These studies were supported in part by funds from the Comprehensive Environmental Response, Compensation, and Liability Act trust fund (Superfund) by an interagency agreement with the Agency for Toxic Substances and Disease Registry, U.S. Public Health Service.
Toxicity studies were performed with pesticide and fertilizer mixtures representative of groundwater contamination found in California and Iowa. The California mixture was composed of aldicarb, atrazine, 1,2-dibromo-3-chloropropane, 1,2- dichloropropane, ethylene dibromide, simazine, and ammonium nitrate. The Iowa mixture contained alachlor, atrazine, cyanazine, metolachlor, metribuzin, and ammonium nitrate. The mixtures were administered in drinking water (with 512 ppm propylene glycol) to F344/N rats and B6C3F1 mice of each sex at concentrations ranging from 0.1X to 100X, where 1X represented the median concentrations of the individual chemicals found in studies of groundwater contamination from normal agricultural activities. This report focuses primarily on 26-week toxicity studies describing histopathology, clinical pathology, neurobehavior/neuropathology, and reproductive system effects. The genetic toxicity of the mixtures was assessed by determining the frequency of micronuclei in peripheral blood of mice and evaluating micronuclei and sister chromatid exchanges in splenocytes from female mice and male rats. Additional studies with these mixtures that are briefly reviewed in this report include teratology studies with Sprague-Dawley rats and continuous breeding studies with CD-1 Swiss mice.
In 26-week drinking water studies of the California and the Iowa mixtures, all rats (10 per sex and group) survived to the end of the studies, and there were no significant effects on body weight gains. Water consumption was not affected by the pesticide/fertilizer contaminants, and there were no clinical signs of toxicity or neurobehavioral effects as measured by a functional observational battery, motor activity evaluations, thermal sensitivity evaluations, and startle response. There were no clear adverse effects noted in clinical pathology (including serum cholinesterase activity), organ weight, reproductive system, or histopathologic evaluations, although absolute and relative liver weights were marginally increased with increasing exposure concentration in both male and female rats consuming the Iowa mixture.
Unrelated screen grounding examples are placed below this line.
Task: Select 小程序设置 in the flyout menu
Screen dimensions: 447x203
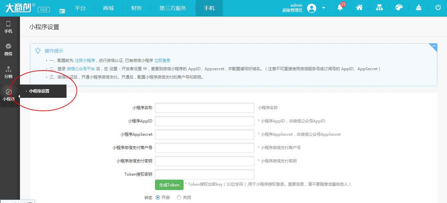Action: 39,91
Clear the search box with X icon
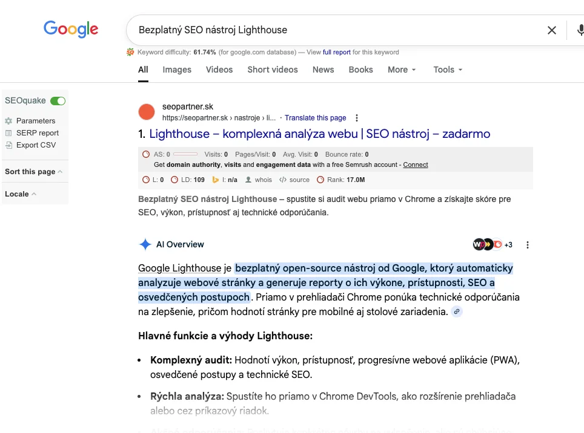This screenshot has width=584, height=433. click(x=551, y=30)
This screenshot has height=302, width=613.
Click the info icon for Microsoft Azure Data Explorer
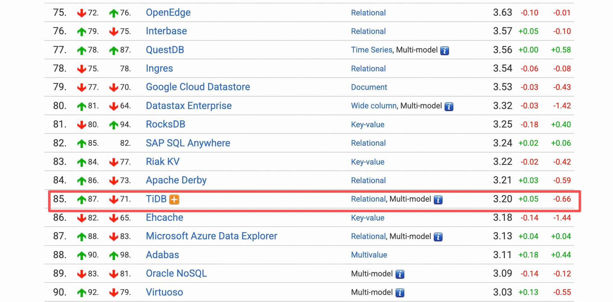click(x=438, y=237)
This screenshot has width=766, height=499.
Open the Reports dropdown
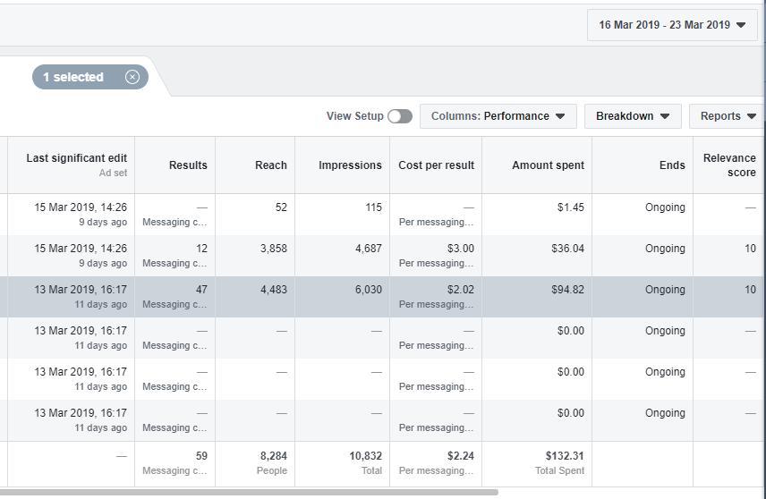727,116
In 26-week drinking water studies in mice, one male receiving the California mixture at 100X died during the study, and one control female and one female in the 100X group in the Iowa mixture study also died early. It could not be determined if the death of either of the mice in the 100X groups was related to consumption of the pesticide/fertilizer mixtures. Water consumption and body weight gains were not affected in these studies, and no signs of toxicity were noted in clinical observations or in neurobehavioral assessments. No clear adverse effects were noted in clinical pathology, reproductive system, organ weight, or histopathologic evaluations of exposed mice.
The pesticide/fertilizer mixtures, when tested over a concentration range similar to that used in the 26-week studies, were found to have no effects in teratology studies or in a continuous breeding assay examining reproductive and developmental toxicity.
The California and Iowa pesticide mixtures were tested for induction of micronuclei in peripheral blood erythrocytes of female mice. Results of tests with the California mixture were negative. Significant increases in micronucleated normochromatic erythrocytes were seen at the two-highest concentrations (10X and 100X) of the Iowa mixture, but the increases were within the normal range of micronuclei in historical control animals. Splenocytes of male rats and female mice exposed to these mixtures were examined for micronucleus and sister chromatid exchange frequencies. Sister chromatid exchange frequencies were marginally increased in rats and mice receiving the California mixture, but neither species exhibited increased frequencies of micronucleated splenocytes. None of these changes were considered to have biological importance.
In summary, studies of potential toxicity associated with the consumption of mixtures of pesticides and a fertilizer representative of groundwater contamination in agricultural areas of Iowa and California failed to demonstrate any significant adverse effects in rats or mice receiving the mixtures in drinking water at concentrations as high as 100 times the median concentrations of the individual chemicals determined by groundwater surveys.